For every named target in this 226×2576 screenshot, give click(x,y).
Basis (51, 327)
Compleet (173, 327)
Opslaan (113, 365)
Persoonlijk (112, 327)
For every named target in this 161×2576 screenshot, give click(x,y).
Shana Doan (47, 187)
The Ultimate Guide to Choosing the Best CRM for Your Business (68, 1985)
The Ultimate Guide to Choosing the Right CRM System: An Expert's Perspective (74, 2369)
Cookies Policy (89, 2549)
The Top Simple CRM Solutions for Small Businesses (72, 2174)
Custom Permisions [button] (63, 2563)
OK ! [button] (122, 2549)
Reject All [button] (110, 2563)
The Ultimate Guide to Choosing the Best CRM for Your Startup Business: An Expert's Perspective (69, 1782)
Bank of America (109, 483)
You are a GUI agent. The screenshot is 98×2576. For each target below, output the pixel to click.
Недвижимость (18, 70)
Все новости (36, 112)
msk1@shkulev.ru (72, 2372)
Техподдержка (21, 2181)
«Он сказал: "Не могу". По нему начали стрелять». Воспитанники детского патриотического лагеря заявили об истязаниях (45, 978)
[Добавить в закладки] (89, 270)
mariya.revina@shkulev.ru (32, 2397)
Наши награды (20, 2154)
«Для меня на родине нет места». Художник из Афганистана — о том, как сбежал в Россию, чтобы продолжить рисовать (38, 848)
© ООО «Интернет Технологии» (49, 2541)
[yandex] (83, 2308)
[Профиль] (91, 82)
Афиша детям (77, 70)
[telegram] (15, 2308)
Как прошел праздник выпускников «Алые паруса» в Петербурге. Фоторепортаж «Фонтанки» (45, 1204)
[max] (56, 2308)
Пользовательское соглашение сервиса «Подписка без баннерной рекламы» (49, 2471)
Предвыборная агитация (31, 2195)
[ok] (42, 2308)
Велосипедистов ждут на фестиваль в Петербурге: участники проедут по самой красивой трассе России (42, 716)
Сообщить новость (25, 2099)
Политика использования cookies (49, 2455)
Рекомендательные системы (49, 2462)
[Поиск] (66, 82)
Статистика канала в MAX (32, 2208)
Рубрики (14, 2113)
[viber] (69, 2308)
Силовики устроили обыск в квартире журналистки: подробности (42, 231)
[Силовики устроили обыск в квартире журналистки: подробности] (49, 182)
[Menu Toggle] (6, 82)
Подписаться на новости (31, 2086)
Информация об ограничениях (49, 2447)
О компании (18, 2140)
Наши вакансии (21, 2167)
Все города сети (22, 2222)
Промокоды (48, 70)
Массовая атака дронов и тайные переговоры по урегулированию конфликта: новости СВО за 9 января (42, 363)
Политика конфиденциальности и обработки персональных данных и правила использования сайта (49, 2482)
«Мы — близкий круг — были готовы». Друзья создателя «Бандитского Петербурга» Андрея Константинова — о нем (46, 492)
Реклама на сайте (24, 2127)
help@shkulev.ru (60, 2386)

*What needs to be done*
Where a line in the listing above holds the string "click", include it in your count, and answer with the number alone.

*Reply to the task*
3